Poster 19: Basal Ganglia Pathology in Preclinical and Early Symptomatic Huntington's Disease: Diffusion Tensor Imaging, Magnetic Resonance Spectroscopy, and Volumetric Measures—Which Imaging Modality Is More Sensitive?

Abstract

Background Huntington's disease (HD) is an autosomal dominant progressive neurodegenerative disorder characterized by motor, psychiatric, and cognitive dysfunction. One of the main focuses of clinical research now is to define valid and reliable biomarkers of disease onset and progression that can be of use in future treatment trials. Various neuropathological and neuroimaging studies have indicated early involvement of various components of the basal ganglia. Aim In this study, we examined the sensitivity of three magnetic resonance techniques in detecting basal ganglia pathology. Diffusion tensor imaging (DTI) is an MRI technique that measures indices of passive water diffusion, which is believed to reflect the tissue fiber density, fiber architecture, and uniformity of nerve fiber direction.

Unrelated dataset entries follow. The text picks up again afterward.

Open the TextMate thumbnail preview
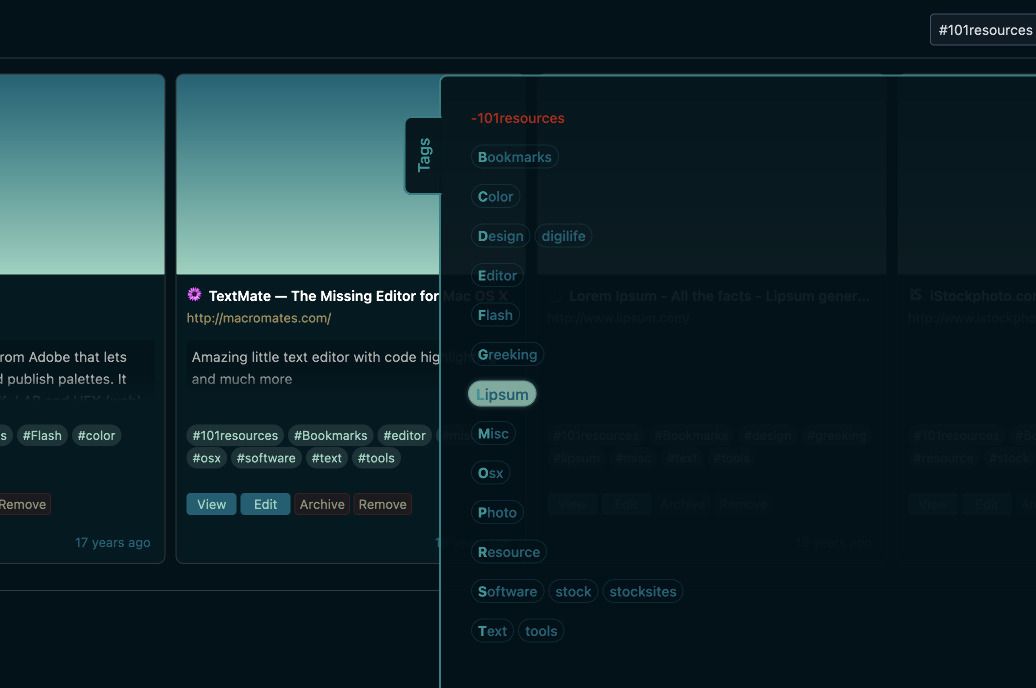The height and width of the screenshot is (688, 1036). [x=308, y=175]
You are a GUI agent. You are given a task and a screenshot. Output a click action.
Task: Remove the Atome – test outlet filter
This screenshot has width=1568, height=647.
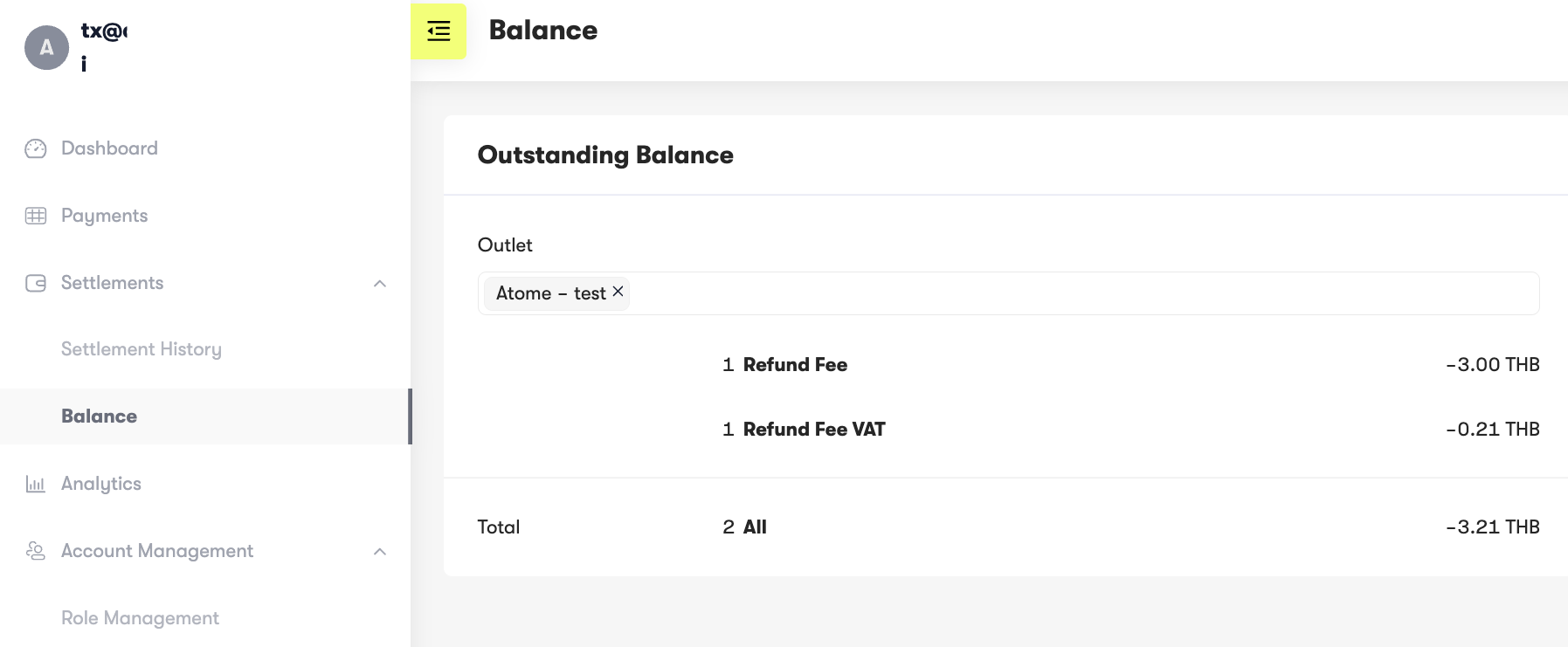[x=618, y=292]
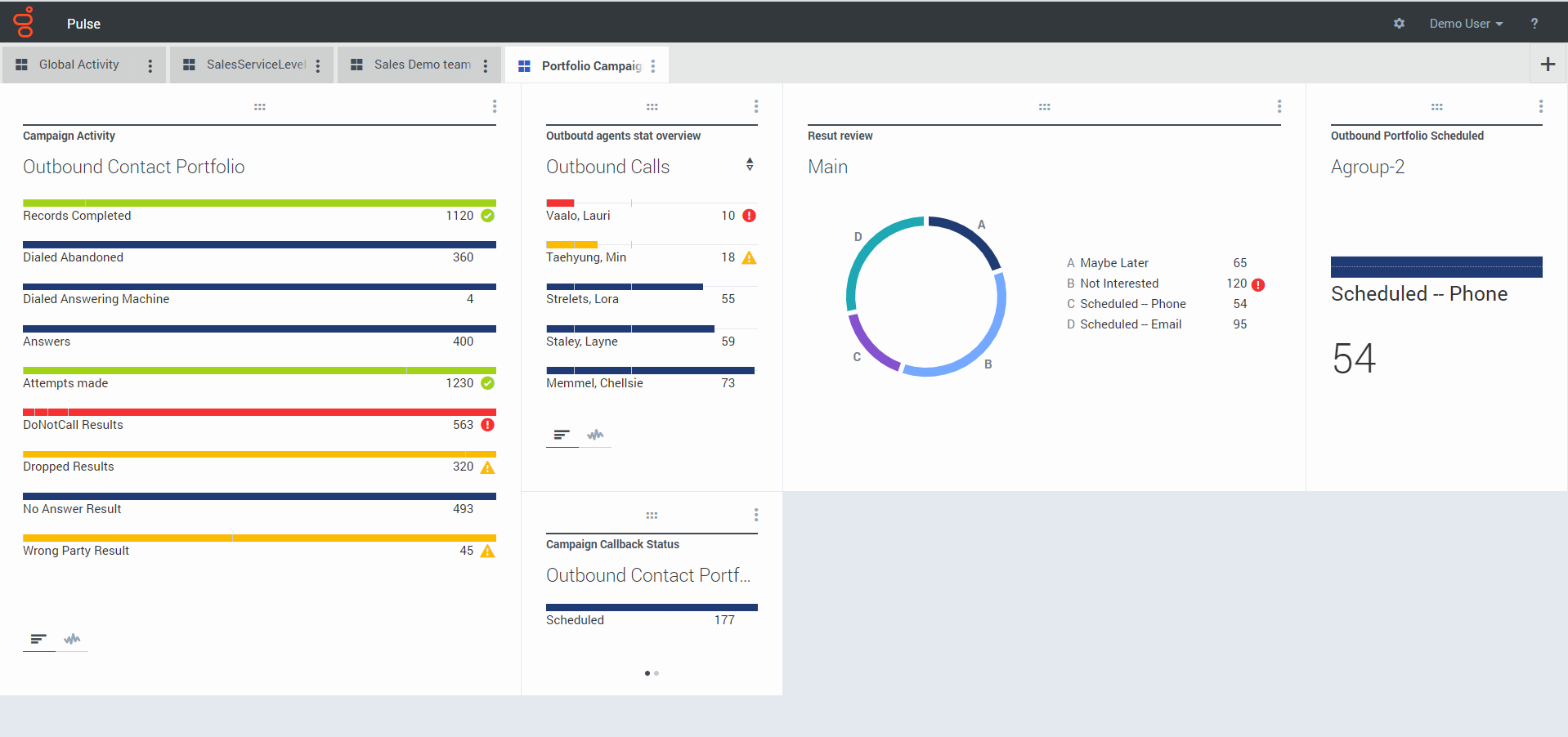This screenshot has width=1568, height=737.
Task: Open the settings gear in header
Action: 1399,24
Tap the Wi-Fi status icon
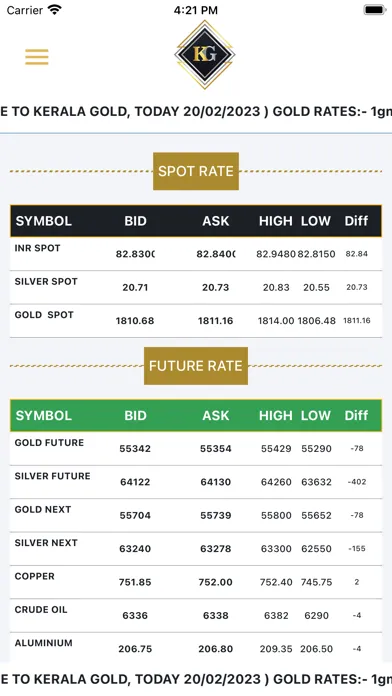The image size is (392, 696). (x=55, y=9)
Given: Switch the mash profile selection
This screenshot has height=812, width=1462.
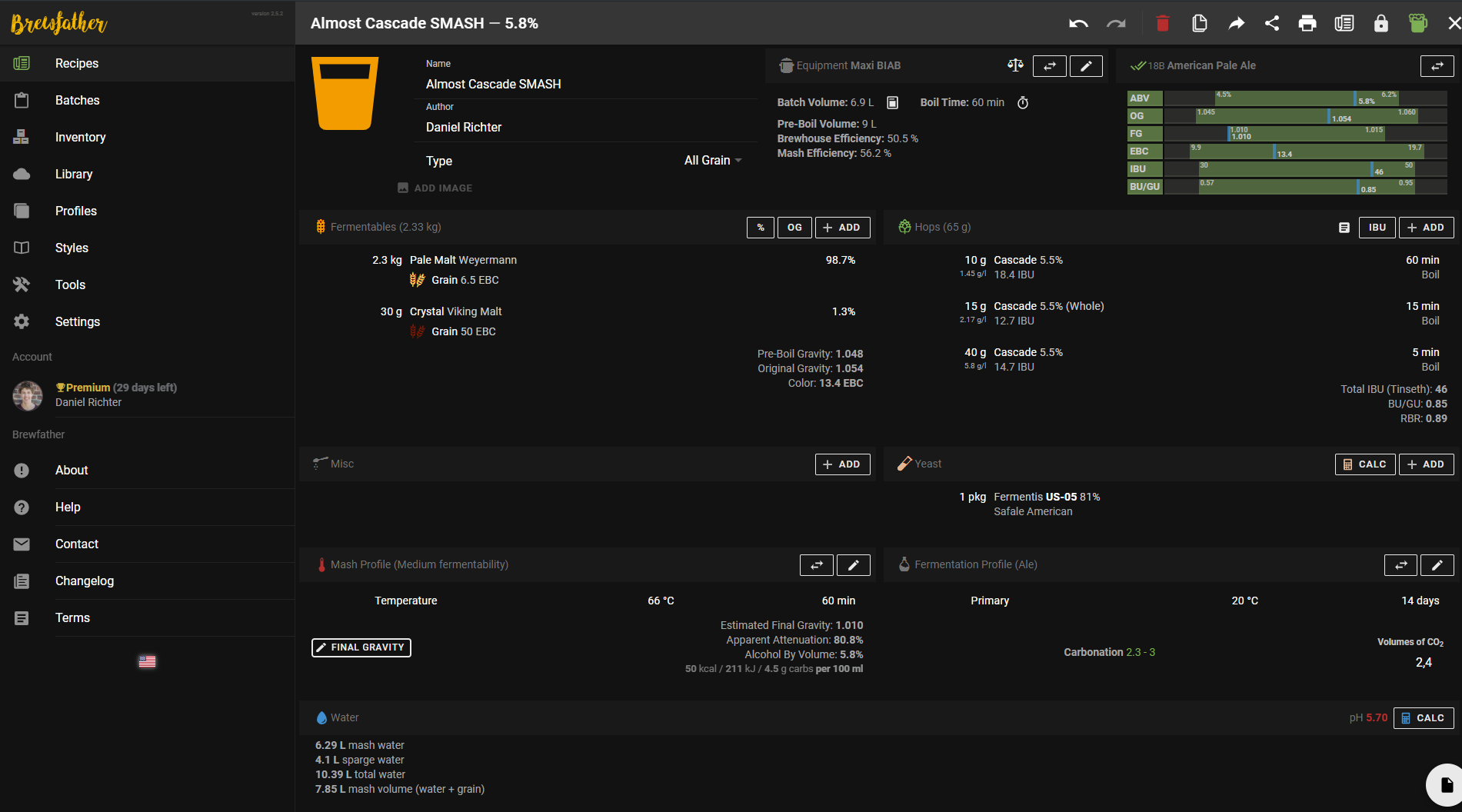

Proton MRS (1H-MRS) is a non-invasive technique that allows the detection of brain chemicals that contain hydrogen, such as N-Acetyl-aspartate (NAA), choline-containing compounds (CHO), creatine/phosphocreatine (CRE), glutamine, glutamate, myoinositol (mI), and lactate (LAC). Volumetric measures of caudate and putamen can be obtained from structural MRI scans. Method We examined 25 HD gene carriers (13 preclinical and 12 early symptomatic) and 20 matched gene negative controls. The three imaging modalities were performed on each subject using a GE Signa 1.5T scanner during one scan session. Six HD gene carriers and two control subjects were scanned twice, two years apart. Clinical measures were also collected. Results The H-MRS revealed increased choline/creatine and myoinositol/creatine ratios in the basal ganglia in the symptomatic group and decreased glutamate+glutamine/creatine ratios in the preclinical group. Preliminary DTI analyses suggest reduced anisotropy, measured as fractional anisotropy in the basal ganglia. More detailed DTI results and volumetric data will be presented at the meeting. The sensitivity, limitations of, and relationship between the three MRI imaging modalities in detecting basal ganglia pathology in HD will be discussed. The combination of all three techniques may provide a more powerful tool to predict aspects of the clinical presentation.